You probably think women are the more fragrant, freshly scrubbed gender, but new research suggests otherwise.
It's commonly perceived that men are the grubbier gender. We're an uncouth and unkempt bunch, who would rather turn our underpants inside out and wear them again than go to the bother of finding a clean pair.
That's a rather dated stereotype, of course, and it's probably fair to say that men have been catching up in the cleanliness stakes for a while. And as it turns out, we may be moving into the lead.
Two new pieces of research are turning the personal hygiene debate on its head. We dig the dirt to find out if men are now cleaner than women.
Men becoming obsessive about hygiene
Women are supposed to be the squeaky-clean gender, but a new survey suggests men are at least equally obsessive when it comes to personal hygiene.
The survey, for Cuticura Hand Wash, found that there's no difference between the genders in the amount we wash our hands, clean our teeth and - perhaps most surprisingly - change our bedding.
Both sexes washed their hands on average 10 times a day and both changed their bed sheets every three weeks or so.

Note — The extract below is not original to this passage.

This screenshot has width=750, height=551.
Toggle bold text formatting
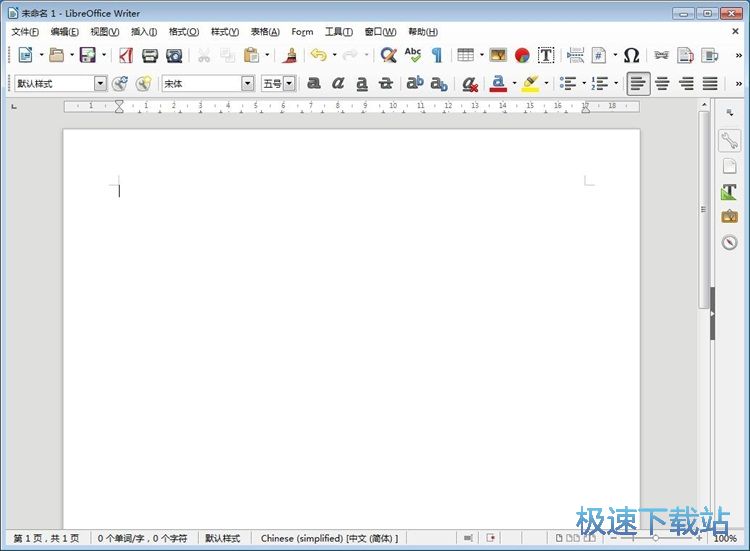pos(314,84)
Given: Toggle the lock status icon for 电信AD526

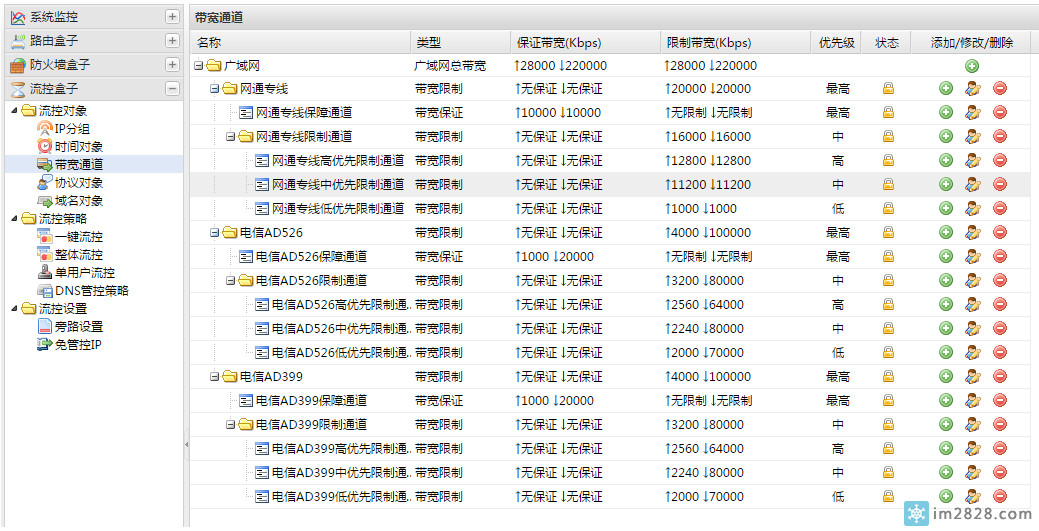Looking at the screenshot, I should pyautogui.click(x=888, y=233).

In some areas men were even forging ahead. According to the survey, on average men wash their hair 24 times a month, compared to 22 times for women.
"There is often a common perception that men are less competent when it comes to keeping themselves at a good standard of hygiene but these results show that isn't the case," said a spokesman.

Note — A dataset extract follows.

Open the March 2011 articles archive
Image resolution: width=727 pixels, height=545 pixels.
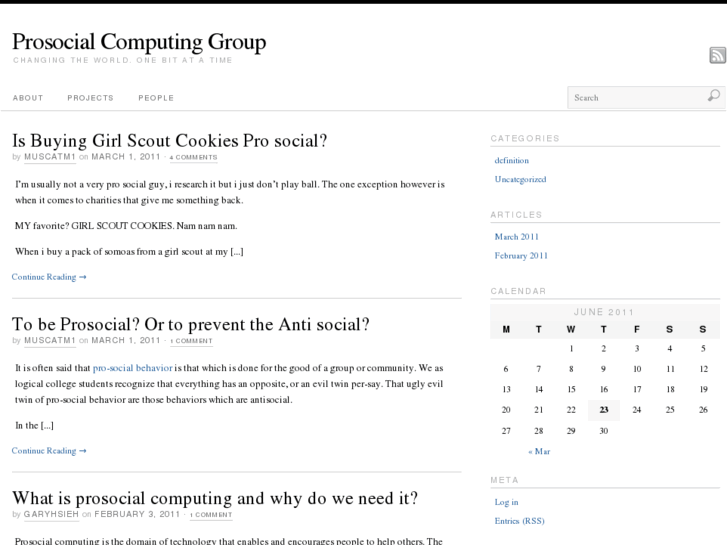[516, 237]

"In recent years we've become a lot more conscious of bacteria and the importance of cleanliness in our domestic lives, especially during cold and flu season, and it's clear to see that men are just as aware of this as women."
Still, if men in general are becoming cleaner, surely student men remain a grubby bunch, in possession of the keenest minds and filthiest socks in the country?
Not so, according to another report. The survey questioned 1,000 UK students and found that 80% of male students changed their bed sheets at least once a month, with more than 20% washing them once a week. Their filthy female counterparts, on the other hand, only cleaned their sheets on average every two months.
And there was more. Male students had higher expectations for the cleanliness of their facilities than women. Nearly 90% of men said cleanliness would influence their choice of university, while less than 40% of women said the same.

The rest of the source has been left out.